Mais bibliotecas e menos igrejas
DÍDIMO HELENO PÓVOA AIRES*
07/07/2007
Quando fui morar em Anápolis, em 1992, o que mais me chamou a atenção foi o grande número de igrejas. É quase uma por esquina, numa nítida maioria evangélica. Em casa éramos incomodados todas as noites com os cânticos, sessões de descarrego e outras providências que normalmente são tomadas nesses locais.
A cidade de Palmas está seguindo pelo mesmo caminho. E de acordo com as últimas notícias, está sendo descumprido o Plano Diretor, pois as frentes das quadras estão sendo “ornamentadas” com igrejas e templos dos mais diversos credos, para satisfazer o gosto de todos os tipos de fiéis. Em Anápolis é comum encontrarmos pessoas com a Bíblia debaixo do braço, pregando nas esquinas, nas praças e até nos ônibus, prometendo o Paraíso e a salvação aos crentes e o inferno aos hereges.
A Constituição Federal, em seu art. 5º, VIII, ensina que “ninguém será privado de direitos por motivo de crença religiosa ou de convicção filosófica ou política, salvo se as invocar para eximir-se de obrigação legal a todos imposta...”. Ou seja, o sujeito pode acreditar no que melhor lhe aprouver, desde que não utilize tal crença para se esquivar das obrigações legais, como votar, por exemplo. Embora a Constituição não diga expressamente e invoque o nome de Deus em seu preâmbulo, ela também protege os que em nada acreditam, pois o Brasil é um país laico, não havendo uma religião oficial, embora haja muitos feriados em homenagem a santos católicos.
Sinceramente, fico preocupado quando o número de igrejas aumenta assim, vertiginosamente. Sem hipocrisia, seria muito mais interessante se construíssem bibliotecas nas quadras palmenses, em vez de igrejas. Estas alienam, aquelas instruem. Uma das imagens que tenho de Anápolis é a de um batalhão sincronizado de pessoas subindo a rua da minha casa, parecendo robôs, semblantes lívidos e compenetrados, todas em direção a alguma igreja. O problema é o fanatismo que alguns desenvolvem por conta das religiões. Para esses, quem não freqüenta igrejas é considerado herege, desajustado, anarquista, revolucionário ou ateu.
As religiões, paradoxalmente, da mesma forma que têm contribuído para a manutenção da paz social, têm sido motivo de guerras e atrocidades ao longo da história da humanidade. Karl Marx dizia que “a religião é o ópio do povo”. De fato, são muitos os que ficam inebriados com o clima hipnótico causado por ela.

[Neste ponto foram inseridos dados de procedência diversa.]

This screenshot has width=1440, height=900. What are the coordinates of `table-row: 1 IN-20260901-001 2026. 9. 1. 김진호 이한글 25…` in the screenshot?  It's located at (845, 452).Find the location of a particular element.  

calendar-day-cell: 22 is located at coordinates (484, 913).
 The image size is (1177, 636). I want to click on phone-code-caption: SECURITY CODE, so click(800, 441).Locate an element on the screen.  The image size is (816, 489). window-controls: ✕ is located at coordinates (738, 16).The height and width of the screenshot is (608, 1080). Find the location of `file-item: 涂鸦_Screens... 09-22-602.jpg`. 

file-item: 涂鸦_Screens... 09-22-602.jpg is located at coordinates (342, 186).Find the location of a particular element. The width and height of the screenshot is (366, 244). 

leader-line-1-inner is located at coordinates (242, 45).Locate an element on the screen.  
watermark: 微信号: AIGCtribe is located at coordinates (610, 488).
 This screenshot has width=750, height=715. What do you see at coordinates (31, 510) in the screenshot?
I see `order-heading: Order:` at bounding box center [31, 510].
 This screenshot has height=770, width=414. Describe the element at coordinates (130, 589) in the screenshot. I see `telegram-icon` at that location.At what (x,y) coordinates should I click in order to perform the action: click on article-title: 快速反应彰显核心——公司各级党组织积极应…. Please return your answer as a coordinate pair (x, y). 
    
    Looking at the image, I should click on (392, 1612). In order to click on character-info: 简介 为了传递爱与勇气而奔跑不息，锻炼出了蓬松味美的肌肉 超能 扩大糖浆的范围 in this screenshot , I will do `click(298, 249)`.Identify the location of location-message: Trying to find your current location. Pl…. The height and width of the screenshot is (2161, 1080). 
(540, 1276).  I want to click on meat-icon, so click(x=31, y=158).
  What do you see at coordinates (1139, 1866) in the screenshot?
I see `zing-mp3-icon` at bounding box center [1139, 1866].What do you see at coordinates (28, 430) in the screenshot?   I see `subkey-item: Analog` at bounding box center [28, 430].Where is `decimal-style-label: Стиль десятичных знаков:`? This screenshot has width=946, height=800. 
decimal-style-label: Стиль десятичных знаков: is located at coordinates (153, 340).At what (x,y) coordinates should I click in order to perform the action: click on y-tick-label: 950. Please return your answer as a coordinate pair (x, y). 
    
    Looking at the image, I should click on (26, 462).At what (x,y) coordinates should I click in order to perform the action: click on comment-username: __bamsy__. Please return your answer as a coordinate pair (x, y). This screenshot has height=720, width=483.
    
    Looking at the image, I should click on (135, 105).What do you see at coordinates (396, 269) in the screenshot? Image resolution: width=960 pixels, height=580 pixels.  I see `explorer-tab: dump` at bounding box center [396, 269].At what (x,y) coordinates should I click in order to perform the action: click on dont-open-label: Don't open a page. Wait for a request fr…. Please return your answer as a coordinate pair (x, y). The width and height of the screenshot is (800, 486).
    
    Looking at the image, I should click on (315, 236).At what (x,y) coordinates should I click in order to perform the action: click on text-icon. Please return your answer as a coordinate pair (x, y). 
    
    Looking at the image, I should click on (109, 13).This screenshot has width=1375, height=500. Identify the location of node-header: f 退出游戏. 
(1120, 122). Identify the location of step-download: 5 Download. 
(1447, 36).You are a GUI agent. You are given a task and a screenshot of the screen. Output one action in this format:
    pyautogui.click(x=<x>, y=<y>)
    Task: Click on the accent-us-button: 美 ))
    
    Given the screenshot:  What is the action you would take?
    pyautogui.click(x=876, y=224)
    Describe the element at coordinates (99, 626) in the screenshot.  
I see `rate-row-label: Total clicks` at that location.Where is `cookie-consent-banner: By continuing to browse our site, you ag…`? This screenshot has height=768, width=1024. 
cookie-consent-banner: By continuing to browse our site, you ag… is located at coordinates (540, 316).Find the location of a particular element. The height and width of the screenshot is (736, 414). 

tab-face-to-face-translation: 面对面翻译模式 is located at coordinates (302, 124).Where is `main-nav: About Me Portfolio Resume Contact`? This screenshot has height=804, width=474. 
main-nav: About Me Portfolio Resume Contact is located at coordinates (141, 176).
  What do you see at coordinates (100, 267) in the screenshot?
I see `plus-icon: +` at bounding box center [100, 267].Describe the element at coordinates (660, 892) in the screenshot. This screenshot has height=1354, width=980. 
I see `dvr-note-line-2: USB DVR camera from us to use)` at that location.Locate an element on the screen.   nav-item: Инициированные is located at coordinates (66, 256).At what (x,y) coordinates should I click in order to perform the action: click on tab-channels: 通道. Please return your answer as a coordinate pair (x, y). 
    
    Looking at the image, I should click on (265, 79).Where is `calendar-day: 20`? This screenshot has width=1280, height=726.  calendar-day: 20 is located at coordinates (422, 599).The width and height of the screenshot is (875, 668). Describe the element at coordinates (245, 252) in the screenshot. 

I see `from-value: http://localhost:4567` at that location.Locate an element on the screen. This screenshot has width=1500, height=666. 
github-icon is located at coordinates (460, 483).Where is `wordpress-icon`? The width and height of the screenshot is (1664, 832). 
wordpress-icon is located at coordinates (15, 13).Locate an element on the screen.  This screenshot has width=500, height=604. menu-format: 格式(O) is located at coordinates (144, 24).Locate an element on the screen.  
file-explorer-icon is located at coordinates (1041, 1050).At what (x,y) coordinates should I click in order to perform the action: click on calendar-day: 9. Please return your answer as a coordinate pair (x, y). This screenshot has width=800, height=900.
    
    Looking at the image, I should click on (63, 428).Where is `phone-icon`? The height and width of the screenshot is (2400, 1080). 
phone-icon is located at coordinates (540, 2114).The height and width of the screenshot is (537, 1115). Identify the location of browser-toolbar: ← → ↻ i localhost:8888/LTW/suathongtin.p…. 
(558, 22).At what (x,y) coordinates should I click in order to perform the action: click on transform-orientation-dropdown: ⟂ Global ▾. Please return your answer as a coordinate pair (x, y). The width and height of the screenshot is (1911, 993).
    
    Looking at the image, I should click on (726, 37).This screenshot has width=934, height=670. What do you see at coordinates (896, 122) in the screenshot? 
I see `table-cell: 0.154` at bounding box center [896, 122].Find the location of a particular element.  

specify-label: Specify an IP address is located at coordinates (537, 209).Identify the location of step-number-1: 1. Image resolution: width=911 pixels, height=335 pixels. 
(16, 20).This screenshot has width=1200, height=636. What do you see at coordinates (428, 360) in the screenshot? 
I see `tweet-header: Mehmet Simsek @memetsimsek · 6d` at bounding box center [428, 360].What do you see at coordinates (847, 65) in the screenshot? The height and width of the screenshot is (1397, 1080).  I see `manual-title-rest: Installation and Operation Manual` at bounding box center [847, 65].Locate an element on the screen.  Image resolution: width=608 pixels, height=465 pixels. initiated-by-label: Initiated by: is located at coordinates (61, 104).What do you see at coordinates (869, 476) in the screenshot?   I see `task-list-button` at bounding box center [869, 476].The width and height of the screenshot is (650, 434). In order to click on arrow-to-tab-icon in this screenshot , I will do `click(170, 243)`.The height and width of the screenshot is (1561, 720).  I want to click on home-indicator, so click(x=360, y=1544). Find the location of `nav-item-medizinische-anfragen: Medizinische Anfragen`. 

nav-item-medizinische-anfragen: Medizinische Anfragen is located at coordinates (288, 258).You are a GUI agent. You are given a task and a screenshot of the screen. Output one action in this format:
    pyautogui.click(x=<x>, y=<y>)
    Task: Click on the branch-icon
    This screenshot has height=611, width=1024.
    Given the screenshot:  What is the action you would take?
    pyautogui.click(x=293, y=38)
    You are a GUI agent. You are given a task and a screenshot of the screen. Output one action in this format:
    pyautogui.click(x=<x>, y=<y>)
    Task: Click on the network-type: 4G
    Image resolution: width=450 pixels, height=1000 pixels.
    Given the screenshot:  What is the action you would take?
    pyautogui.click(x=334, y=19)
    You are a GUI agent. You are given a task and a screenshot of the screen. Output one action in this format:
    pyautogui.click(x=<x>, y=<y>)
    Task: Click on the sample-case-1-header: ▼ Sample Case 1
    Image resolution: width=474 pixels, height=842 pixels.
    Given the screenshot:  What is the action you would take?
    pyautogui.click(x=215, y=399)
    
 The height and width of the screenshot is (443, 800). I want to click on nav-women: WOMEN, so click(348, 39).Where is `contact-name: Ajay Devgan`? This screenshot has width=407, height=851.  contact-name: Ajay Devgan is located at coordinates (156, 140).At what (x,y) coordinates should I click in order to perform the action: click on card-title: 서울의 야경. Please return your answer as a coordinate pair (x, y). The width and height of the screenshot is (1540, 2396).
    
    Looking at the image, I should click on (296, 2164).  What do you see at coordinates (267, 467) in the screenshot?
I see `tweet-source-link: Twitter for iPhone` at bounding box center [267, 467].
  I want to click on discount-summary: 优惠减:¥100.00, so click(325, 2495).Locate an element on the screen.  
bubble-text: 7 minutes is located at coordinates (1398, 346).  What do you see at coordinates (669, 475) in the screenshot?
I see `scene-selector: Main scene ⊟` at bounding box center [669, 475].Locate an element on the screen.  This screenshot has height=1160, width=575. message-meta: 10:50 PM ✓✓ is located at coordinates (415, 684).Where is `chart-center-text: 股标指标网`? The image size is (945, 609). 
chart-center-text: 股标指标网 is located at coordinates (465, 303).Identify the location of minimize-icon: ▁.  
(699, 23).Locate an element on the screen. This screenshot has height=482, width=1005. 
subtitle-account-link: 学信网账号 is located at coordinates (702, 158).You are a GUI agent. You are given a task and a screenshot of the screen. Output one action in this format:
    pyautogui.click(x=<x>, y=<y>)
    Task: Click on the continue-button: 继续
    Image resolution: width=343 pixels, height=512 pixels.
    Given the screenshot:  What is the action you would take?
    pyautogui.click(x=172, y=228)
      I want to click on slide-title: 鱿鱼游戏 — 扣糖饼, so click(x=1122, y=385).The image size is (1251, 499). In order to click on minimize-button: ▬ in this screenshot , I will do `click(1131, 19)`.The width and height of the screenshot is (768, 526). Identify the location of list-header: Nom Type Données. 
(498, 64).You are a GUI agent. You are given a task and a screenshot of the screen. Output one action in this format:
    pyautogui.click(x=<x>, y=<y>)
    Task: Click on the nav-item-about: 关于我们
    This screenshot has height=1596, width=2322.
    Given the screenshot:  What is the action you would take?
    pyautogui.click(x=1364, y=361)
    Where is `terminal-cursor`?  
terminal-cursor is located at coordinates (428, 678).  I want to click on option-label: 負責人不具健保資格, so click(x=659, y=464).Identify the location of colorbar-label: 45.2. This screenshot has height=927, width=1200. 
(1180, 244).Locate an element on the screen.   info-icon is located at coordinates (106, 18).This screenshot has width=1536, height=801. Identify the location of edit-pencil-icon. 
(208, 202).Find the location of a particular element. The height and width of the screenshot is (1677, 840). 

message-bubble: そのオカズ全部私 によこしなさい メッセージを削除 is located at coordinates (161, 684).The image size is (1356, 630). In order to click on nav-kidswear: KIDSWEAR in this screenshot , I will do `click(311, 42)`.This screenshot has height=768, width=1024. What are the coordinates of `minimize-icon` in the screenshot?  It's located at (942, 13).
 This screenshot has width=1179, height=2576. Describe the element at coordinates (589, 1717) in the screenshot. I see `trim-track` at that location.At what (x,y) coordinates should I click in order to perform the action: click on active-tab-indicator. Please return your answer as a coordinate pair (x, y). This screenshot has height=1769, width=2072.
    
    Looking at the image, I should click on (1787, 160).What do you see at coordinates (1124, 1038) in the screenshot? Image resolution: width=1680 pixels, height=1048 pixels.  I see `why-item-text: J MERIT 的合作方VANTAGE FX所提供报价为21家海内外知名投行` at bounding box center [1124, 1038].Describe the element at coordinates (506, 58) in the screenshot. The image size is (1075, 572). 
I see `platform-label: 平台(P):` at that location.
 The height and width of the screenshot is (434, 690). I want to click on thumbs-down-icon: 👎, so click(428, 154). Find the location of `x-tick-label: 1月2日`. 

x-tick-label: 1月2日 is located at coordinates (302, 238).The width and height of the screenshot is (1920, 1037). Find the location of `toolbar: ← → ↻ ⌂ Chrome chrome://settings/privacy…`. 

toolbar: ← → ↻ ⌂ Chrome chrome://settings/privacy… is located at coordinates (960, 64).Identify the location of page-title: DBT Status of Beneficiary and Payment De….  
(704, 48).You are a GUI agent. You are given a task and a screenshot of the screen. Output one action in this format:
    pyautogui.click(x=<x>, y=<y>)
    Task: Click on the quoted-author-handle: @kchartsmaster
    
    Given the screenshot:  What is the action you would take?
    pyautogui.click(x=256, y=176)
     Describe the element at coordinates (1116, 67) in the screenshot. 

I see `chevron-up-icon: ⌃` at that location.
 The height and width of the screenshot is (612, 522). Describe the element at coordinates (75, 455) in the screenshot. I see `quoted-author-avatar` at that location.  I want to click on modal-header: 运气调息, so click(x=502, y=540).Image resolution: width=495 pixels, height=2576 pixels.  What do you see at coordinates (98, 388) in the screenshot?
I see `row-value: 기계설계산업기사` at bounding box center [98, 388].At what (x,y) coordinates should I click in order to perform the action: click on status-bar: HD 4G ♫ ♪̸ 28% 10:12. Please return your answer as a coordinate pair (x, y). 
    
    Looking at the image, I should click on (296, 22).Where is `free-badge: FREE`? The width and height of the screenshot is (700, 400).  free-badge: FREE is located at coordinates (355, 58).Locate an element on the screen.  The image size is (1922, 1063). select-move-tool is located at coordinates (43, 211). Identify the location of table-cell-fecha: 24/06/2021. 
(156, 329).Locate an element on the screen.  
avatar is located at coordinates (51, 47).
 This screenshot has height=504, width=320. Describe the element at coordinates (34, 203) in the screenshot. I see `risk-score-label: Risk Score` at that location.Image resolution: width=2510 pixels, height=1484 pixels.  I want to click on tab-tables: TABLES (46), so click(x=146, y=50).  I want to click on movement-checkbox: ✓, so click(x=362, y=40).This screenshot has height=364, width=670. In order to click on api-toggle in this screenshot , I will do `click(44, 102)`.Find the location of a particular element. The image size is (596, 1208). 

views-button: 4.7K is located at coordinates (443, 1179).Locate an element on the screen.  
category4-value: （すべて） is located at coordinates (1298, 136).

Para alguns, como o jornalista inglês Christopher Hitchens, “a religião retardou o desenvolvimento da civilização”.
Em que pese o que foi dito pelo citado jornalista, na pior das hipóteses é preferível um sujeito mansinho, com a Bíblia debaixo do braço, do que praticando crimes por aí. Mas a educação pode proporcionar o mesmo benefício, sem alienação e sem fanatismo. A ética, a moral e os bons costumes também são possíveis através do crescimento intelectual e filosófico. Na minha opinião, o excesso de construção de igrejas nas quadras de Palmas, além de descumprir o Plano Diretor, transforma as pessoas em robôs. Bibliotecas são bem mais democráticas, já que no seu interior pode-se ler tanto a Bíblia como o Alcorão. As religiões, ao contrário, costumam proibir a leitura de livros que destoem de seus interesses.
Palmas se transformaria numa cidade ainda mais agradável se diminuísse a construção de igrejas e aumentasse a de bibliotecas. A imagem de um sujeito lendo um livro de Machado de Assis, parado num ponto de ônibus, passa a impressão de civilidade e cultura. O mesmo sujeito, lendo a Bíblia, passa a impressão de fé e também de cultura, mas quem não consegue se desvencilhar das amarras da crença burra limita o seu campo de idéias, restringe a possibilidade de novos conhecimentos e tende a ser passivo, a não contestar, a aceitar com subserviência tudo que lhe é imposto.
*Dídimo Heleno Póvoa Aires – advogado, membro das Academias Palmense e Tocantinense Maçônica de Letras.